胃癌患者的端粒酶的表达

吴成举 谢 鑫 柴纪严 陈 靖

辽宁中医药大学，辽宁 沈阳 110032

端粒酶具有逆转录酶活性，能够以自身的RNA为模板合成端粒DNA。人端粒酶结构上主要包括三部分:①端粒酶RNA(human telomerase RNA，hTR);②端粒相关蛋白质1(telomerase associated—protein 1，TP1/TLP1);③端粒酶催化亚单位 (human telomerase catalytic subunit，hTERT/hTRT)另外，还有热休克蛋白、p23和dyskerin。

脊椎动物hTR二级结构包括模板区、假结体区、CR4－5区、BoxH－ACA区和CR7区。Yeo等［1］研究发现模板区是端粒酶结合端粒DNA和发挥活性作用的必需结构。Feng等［2］把MKN－45细胞hTR eDNA反式亚克隆至真核表达载体，发现MKN－45细胞的端粒酶活性受到显著抑制，细胞凋亡增多。TP1并不是端粒酶发挥活性作用所必需的［3］。hTERT是包含氨基酸残基的多态链，作为端粒酶的催化亚基具有逆转录酶的共同结构。7个蛋白质域以及端粒酶催化亚基独特的T框架保守区域hTERT mRNA水平和端粒酶的活性呈正相关使hTERT基因突变，则细胞不表现端粒酶活性;将载有hTERT基因的质粒转染端粒酶阴性的成纤维细胞，可重建端粒酶活性［4］。目前认为，hTERT是人类端粒酶活性的主要调控亚单位，hTERT一旦表达就和其它亚单位一起组装成具有高活性的端粒酶全酶［5］。所以hTR和hTERT表达可以代表端粒酶的表达量。

1 材料与方法

1.1 标本是从辽宁中医药大学附属第一医院肿瘤科2006～2011年收集的，年龄 (50±7)岁，40例胃癌患者通过活检分为:乳头状腺癌12例，管状腺癌13例，低分化腺癌4例，印戒细胞癌6例，未分化癌5例;8例良性病变胃病患者通过活检分为:胃炎2例、胃溃疡4例、胃息肉2例。

1.2 检测方法

取材:胃镜检查及活检新鲜组织，每例均在胃镜下钳取病变部位组织的胃粘膜5块，3块送病检，另2块立即放人EP管中放在液氮罐中保存，取液氮活检组织置于EP管中，迅速37℃融化后将组织块减碎，加入2ml Trizon放置12h 4℃冰箱，加入氯仿放置20分钟，取上清放入EP管中，分别加入异丙醇和乙醇放置20分钟，离心4℃ 15000 r/min离心20 min弃上清，取lμl样本沉淀加入79μlDEPC水，到A260/A280微量紫外分光光度计进行测定RNA的吸光度值。测定后，进行配置同浓度同体积的样本，准备RT－PCR和PCR。
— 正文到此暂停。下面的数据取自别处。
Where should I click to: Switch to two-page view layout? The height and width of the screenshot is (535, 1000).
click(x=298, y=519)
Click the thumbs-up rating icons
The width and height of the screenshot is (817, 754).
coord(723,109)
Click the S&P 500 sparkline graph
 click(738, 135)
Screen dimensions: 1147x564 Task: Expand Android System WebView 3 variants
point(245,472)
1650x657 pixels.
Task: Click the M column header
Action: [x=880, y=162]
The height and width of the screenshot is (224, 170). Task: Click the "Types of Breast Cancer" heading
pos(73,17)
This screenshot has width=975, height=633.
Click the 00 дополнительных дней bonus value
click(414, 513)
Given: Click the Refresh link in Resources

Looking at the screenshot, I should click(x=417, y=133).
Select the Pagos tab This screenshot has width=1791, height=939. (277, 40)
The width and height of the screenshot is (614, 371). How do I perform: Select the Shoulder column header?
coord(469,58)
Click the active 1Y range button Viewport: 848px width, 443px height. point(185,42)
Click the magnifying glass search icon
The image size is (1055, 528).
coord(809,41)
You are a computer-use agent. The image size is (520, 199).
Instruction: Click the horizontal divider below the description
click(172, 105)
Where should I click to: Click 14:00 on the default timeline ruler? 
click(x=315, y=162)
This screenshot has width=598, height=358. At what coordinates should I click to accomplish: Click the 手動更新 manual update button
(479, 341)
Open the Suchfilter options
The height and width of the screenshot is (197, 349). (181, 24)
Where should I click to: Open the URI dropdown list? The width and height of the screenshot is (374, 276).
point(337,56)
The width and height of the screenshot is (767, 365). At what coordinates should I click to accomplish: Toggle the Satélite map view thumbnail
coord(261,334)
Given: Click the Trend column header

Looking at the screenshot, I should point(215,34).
端粒酶扩增:50μl反映体系包含 ddH2O 35μl，10倍TRAP缓冲液 5μl，dNTP混合物 0.4μl，Tag DNA 聚合酶2μl，端粒酶 hTERT引物 5'－CATCCACATCGCGGCCACCACGT －3'，5'－ TGGTCTCCACGAGCCTCCGAGCG －3'5μl，内参为β－actin引物 3μl，后按以下条件扩增:94℃ 30 S、50℃ 30 s、72℃ 90 s、循环 25次。最后 72℃延伸 10 min。PCR产物在2% 琼脂糖电泳进行分析，用EB方法显色，出现梯形条带者为阳性。

2 结果

40例原发性胃癌组织中端粒酶hTERT，呈阳性表达39例，阳性率为97.5%(39/40)，8例良性胃部病变，端粒酶阳性表达者为1例，阳性率为12.5%(1/8)。胃癌的端粒酶阳性率明显高于良性胃部病变的阳性率，差异有统计学意义 (P＜0.01)(见图)。

3 讨论

胃癌是多种致癌基因、抑癌基因相互作用以及多个遗传基因失去平衡的结果，这其中端粒酶的活化则是引起细胞永生，从而导致胃癌发生的重要和关键的步骤之一。有研究表明，端粒与细胞的寿命密切相关，端粒长度被认为是细胞有丝分裂的计数器，端粒缩短很可能是正常细胞分裂与老化的分子信号。端粒酶是由RNA和蛋白质构成的一种特殊的逆转录酶，其RNA是端粒合成的内模板，端粒酶的功能即为添加端粒重复序列末端，阻止端粒随细胞分裂而逐渐缩短，而如果端粒的长度得以维持，超过复制极限面无限制下去，细胞就会成为永生化或恶性转化细胞。端粒酶的活化在在细胞癌变过程中起了关键性的作用。通过40例胃粘膜活检组织标本端粒酶表达情况进行分析，发现胃癌活检标本端粒酶阳性率为97.5% ，明显高于非胃癌组，提示大多数胃癌组织端粒酶处于活化状态，同时可见胃部病变8例病人，其中有1例是阳性，端粒酶可以作为病情进展和恶化的重要参考指标之一。

［1］Yeo M，Rha SY，Jeung HC，et al.FEBSLett，2005，579(1):127－132.

［2］Feng RH，Zhu ZG，Li JF，et al.World J Gastroenterol，2002，8(3):436－440.

［3］Liu Y，Snow BE，Hande MP，et al.Mol CellBiol，2000，20(21):8178－8184.

［4］Yudoh K，Matsuno H，Nakazawa F，et al.J Bone Miner Res，2001，16(8):1453－1464.

［5］Chang JT，Chen YL，Yang HT，et al.Eur J Biochem，2002，269(14):3442－3450.